- Texte étudié:
Accepter la libre évolution est une preuve d’humilité selon Aldo Leopold, célèbre forestier et pionnier de l’écologie nord-américaine et de l’éthique de la terre (incluant les vivants humains et non humains et le monde abiotique). Cette attitude d’humilité nécessite une éthique de la nature écocentrée, qui conçoit l’homme relié à la nature. Cette connexion entre l’homme et la nature, entre les vivants humains et non humains, rend illusoire la croyance selon laquelle l’existence des hommes est possible indépendamment de la nature.
La libre évolution permet à la nature sauvage de s’exprimer sans entrave. Les arguments philosophiques des défenseurs de la libre évolution et du monde sauvage sont nombreux.
Paul Shepard
Depuis 300 000 ans Homo sapiens a plus longtemps vécu dans une nature sauvage que dans celle qu’il a aujourd’hui entièrement transformée, sans oublier que le genre Homo a été chasseur-cueilleur près de deux millions d’années. Cela a conduit le philosophe Paul Shepard à considérer que le sauvage fait partie de notre héritage génétique.

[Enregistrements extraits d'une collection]
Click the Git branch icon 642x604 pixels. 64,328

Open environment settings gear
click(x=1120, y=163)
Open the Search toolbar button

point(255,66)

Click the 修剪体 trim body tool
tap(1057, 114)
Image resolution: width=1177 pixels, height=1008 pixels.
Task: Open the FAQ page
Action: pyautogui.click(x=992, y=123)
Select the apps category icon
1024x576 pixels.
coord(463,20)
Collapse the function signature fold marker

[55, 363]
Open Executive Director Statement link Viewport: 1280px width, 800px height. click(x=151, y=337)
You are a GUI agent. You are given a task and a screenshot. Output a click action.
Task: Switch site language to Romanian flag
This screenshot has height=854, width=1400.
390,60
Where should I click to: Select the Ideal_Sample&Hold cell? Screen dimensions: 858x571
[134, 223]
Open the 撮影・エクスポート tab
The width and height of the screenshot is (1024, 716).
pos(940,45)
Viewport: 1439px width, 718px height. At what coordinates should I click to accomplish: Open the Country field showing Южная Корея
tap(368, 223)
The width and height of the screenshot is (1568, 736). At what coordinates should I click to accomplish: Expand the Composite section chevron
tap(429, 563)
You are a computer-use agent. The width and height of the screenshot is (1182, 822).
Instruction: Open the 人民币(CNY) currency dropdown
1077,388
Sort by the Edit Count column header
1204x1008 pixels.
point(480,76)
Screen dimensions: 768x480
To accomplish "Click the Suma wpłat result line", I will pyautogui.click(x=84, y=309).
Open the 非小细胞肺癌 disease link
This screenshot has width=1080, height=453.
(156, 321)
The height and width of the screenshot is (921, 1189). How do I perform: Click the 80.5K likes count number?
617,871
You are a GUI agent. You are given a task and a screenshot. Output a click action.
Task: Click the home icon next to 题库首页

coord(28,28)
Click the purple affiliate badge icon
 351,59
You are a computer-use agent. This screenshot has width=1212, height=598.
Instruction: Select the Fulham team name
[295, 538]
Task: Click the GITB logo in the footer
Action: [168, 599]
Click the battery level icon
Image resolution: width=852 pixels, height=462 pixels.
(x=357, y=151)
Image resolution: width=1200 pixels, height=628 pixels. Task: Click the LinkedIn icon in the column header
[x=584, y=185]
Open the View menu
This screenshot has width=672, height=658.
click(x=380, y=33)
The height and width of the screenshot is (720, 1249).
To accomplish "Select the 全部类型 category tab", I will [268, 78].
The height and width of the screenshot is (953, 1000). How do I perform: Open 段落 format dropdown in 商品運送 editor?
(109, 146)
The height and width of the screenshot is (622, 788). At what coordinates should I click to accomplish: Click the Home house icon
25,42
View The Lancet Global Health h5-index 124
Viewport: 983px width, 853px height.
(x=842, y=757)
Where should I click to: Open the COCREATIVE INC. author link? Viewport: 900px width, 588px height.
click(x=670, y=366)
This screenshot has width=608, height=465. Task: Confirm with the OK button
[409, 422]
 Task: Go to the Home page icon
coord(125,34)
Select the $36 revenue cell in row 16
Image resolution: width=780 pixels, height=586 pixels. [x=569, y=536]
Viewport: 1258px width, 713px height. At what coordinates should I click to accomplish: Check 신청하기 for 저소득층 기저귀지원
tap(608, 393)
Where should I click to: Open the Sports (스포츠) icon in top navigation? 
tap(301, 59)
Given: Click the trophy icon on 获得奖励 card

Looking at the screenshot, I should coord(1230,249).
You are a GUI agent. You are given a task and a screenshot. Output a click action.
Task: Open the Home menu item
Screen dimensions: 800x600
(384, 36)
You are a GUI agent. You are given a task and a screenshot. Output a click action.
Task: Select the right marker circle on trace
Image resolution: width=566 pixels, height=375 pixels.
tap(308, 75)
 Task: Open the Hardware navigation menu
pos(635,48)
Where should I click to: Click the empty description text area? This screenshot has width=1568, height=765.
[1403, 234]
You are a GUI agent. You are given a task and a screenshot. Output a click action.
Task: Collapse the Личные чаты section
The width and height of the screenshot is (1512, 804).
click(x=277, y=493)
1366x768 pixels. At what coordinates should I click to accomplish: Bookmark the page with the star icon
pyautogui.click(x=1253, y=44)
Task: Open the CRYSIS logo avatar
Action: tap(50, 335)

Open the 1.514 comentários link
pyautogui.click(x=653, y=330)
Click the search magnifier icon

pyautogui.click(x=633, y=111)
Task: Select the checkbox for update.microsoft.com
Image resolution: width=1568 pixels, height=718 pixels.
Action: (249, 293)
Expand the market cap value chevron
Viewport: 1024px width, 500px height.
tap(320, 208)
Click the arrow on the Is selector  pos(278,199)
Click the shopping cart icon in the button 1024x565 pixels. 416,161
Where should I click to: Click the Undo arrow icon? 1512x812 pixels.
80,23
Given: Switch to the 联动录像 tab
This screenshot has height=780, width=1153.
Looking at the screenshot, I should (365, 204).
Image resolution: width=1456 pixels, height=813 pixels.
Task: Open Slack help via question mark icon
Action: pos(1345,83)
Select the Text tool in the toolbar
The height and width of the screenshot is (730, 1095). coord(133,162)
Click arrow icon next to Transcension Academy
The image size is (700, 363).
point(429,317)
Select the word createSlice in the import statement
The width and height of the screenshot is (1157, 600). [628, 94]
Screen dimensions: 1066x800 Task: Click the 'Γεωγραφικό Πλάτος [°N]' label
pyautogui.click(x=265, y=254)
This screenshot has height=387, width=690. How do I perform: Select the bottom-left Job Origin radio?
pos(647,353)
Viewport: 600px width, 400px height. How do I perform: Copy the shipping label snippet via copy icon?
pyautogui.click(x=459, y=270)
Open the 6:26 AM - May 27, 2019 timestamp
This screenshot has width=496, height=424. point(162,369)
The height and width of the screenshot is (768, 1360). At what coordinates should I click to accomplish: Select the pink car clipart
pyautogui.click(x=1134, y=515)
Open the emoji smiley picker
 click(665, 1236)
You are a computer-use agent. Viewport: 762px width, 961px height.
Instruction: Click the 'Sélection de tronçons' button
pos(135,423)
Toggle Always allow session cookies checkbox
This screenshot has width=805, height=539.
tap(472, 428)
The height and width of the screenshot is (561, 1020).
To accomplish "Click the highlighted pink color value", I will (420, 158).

- Consigne 1: Dans le texte sur la libre évolution, de quoi l'acceptation de la libre évolution est-elle une preuve selon Aldo Leopold ?
- Consigne 2: Rédigez la suite du texte sur la libre évolution et le monde sauvage, après sa dernière phrase.
La liste n'intervient en rien ici.

- Résultat attendu 1: D'humilité.

- Résultat attendu 2:
Wallace Stegner
Wallace Stegner, écrivain majeur qui a grandi dans les Etats de l’Ouest et a enseigné à Stanford et Harvard, considère qu’en perdant le contact avec le sauvage nous risquons de perdre notre humanité.
Henry David Thoreau
Le penseur libertaire Henry David Thoreau qui fit des conférences sur le sauvage dans l’Amérique du XIXème siècle, répétait que c’est dans le sauvage que réside la sauvegarde du monde.
Edward Abbey
Edward Abbey, écrivain et contestataire des ravages du développement dans l’ouest américain, disait de la nature sauvage : « l’amour de la nature sauvage est plus qu’une soif de ce qui est toujours hors d’atteinte ; c’est aussi une affirmation de loyauté à l’égard de la terre, cette terre qui nous fit naître, cette terre qui nous soutient, unique foyer que nous connaîtrons jamais, seul paradis dont nous ayons besoin-si seulement nous avions les yeux pour le voir». Il estimait que le monde sauvage est une part de rêve et de liberté sans lequel l’homme ne peut pas vivre.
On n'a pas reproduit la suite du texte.